Entries on target coordinates:
━━━━

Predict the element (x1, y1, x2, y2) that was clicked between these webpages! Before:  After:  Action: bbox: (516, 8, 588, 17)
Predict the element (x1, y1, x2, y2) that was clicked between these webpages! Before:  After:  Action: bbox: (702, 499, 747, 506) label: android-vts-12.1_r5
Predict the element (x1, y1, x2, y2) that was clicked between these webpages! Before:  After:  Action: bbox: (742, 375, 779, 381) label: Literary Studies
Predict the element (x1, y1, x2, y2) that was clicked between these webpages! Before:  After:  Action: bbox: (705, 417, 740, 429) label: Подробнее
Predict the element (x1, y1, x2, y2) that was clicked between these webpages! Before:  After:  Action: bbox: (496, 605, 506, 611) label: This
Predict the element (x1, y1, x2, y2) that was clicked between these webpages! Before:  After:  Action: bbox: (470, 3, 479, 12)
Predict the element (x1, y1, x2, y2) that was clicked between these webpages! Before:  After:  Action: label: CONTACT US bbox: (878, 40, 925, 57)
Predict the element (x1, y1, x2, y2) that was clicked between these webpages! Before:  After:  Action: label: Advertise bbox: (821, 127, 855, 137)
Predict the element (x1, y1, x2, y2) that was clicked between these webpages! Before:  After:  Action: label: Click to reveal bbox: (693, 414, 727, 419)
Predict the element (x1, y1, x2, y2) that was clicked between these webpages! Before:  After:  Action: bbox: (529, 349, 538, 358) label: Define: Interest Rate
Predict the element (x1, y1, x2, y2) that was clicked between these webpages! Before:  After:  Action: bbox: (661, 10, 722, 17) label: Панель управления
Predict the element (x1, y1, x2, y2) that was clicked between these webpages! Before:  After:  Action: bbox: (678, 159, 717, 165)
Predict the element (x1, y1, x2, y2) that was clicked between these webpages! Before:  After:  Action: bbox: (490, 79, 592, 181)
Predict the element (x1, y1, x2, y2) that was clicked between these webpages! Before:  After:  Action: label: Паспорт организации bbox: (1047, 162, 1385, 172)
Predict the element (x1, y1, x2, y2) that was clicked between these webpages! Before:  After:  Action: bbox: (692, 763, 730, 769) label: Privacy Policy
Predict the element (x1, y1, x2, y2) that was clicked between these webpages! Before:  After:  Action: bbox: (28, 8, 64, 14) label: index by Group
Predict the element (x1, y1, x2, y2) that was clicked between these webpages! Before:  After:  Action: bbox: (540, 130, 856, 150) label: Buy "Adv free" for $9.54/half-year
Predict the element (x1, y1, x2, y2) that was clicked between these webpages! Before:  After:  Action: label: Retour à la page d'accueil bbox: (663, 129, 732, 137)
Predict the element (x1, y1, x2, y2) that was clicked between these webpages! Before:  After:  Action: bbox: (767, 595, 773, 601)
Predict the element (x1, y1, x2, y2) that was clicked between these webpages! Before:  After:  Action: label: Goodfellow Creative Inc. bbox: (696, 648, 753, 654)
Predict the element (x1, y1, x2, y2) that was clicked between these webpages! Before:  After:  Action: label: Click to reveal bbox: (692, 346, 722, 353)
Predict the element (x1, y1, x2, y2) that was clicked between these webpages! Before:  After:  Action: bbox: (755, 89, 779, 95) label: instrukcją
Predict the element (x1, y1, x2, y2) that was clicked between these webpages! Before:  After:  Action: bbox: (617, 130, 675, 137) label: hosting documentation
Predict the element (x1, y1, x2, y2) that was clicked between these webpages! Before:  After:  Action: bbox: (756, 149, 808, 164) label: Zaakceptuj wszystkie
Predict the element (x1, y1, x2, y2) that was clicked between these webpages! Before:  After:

━━━━

**What the task requires**
Rewrite every one of the lines above, changing "webpages" to "web pages" and leaving everything else as it is.

**Solution for this exercise**
Predict the element (x1, y1, x2, y2) that was clicked between these web pages! Before:  After:  Action: bbox: (516, 8, 588, 17)
Predict the element (x1, y1, x2, y2) that was clicked between these web pages! Before:  After:  Action: bbox: (702, 499, 747, 506) label: android-vts-12.1_r5
Predict the element (x1, y1, x2, y2) that was clicked between these web pages! Before:  After:  Action: bbox: (742, 375, 779, 381) label: Literary Studies
Predict the element (x1, y1, x2, y2) that was clicked between these web pages! Before:  After:  Action: bbox: (705, 417, 740, 429) label: Подробнее
Predict the element (x1, y1, x2, y2) that was clicked between these web pages! Before:  After:  Action: bbox: (496, 605, 506, 611) label: This
Predict the element (x1, y1, x2, y2) that was clicked between these web pages! Before:  After:  Action: bbox: (470, 3, 479, 12)
Predict the element (x1, y1, x2, y2) that was clicked between these web pages! Before:  After:  Action: label: CONTACT US bbox: (878, 40, 925, 57)
Predict the element (x1, y1, x2, y2) that was clicked between these web pages! Before:  After:  Action: label: Advertise bbox: (821, 127, 855, 137)
Predict the element (x1, y1, x2, y2) that was clicked between these web pages! Before:  After:  Action: label: Click to reveal bbox: (693, 414, 727, 419)
Predict the element (x1, y1, x2, y2) that was clicked between these web pages! Before:  After:  Action: bbox: (529, 349, 538, 358) label: Define: Interest Rate
Predict the element (x1, y1, x2, y2) that was clicked between these web pages! Before:  After:  Action: bbox: (661, 10, 722, 17) label: Панель управления
Predict the element (x1, y1, x2, y2) that was clicked between these web pages! Before:  After:  Action: bbox: (678, 159, 717, 165)
Predict the element (x1, y1, x2, y2) that was clicked between these web pages! Before:  After:  Action: bbox: (490, 79, 592, 181)
Predict the element (x1, y1, x2, y2) that was clicked between these web pages! Before:  After:  Action: label: Паспорт организации bbox: (1047, 162, 1385, 172)
Predict the element (x1, y1, x2, y2) that was clicked between these web pages! Before:  After:  Action: bbox: (692, 763, 730, 769) label: Privacy Policy
Predict the element (x1, y1, x2, y2) that was clicked between these web pages! Before:  After:  Action: bbox: (28, 8, 64, 14) label: index by Group
Predict the element (x1, y1, x2, y2) that was clicked between these web pages! Before:  After:  Action: bbox: (540, 130, 856, 150) label: Buy "Adv free" for $9.54/half-year
Predict the element (x1, y1, x2, y2) that was clicked between these web pages! Before:  After:  Action: label: Retour à la page d'accueil bbox: (663, 129, 732, 137)
Predict the element (x1, y1, x2, y2) that was clicked between these web pages! Before:  After:  Action: bbox: (767, 595, 773, 601)
Predict the element (x1, y1, x2, y2) that was clicked between these web pages! Before:  After:  Action: label: Goodfellow Creative Inc. bbox: (696, 648, 753, 654)
Predict the element (x1, y1, x2, y2) that was clicked between these web pages! Before:  After:  Action: label: Click to reveal bbox: (692, 346, 722, 353)
Predict the element (x1, y1, x2, y2) that was clicked between these web pages! Before:  After:  Action: bbox: (755, 89, 779, 95) label: instrukcją
Predict the element (x1, y1, x2, y2) that was clicked between these web pages! Before:  After:  Action: bbox: (617, 130, 675, 137) label: hosting documentation
Predict the element (x1, y1, x2, y2) that was clicked between these web pages! Before:  After:  Action: bbox: (756, 149, 808, 164) label: Zaakceptuj wszystkie
Predict the element (x1, y1, x2, y2) that was clicked between these web pages! Before:  After:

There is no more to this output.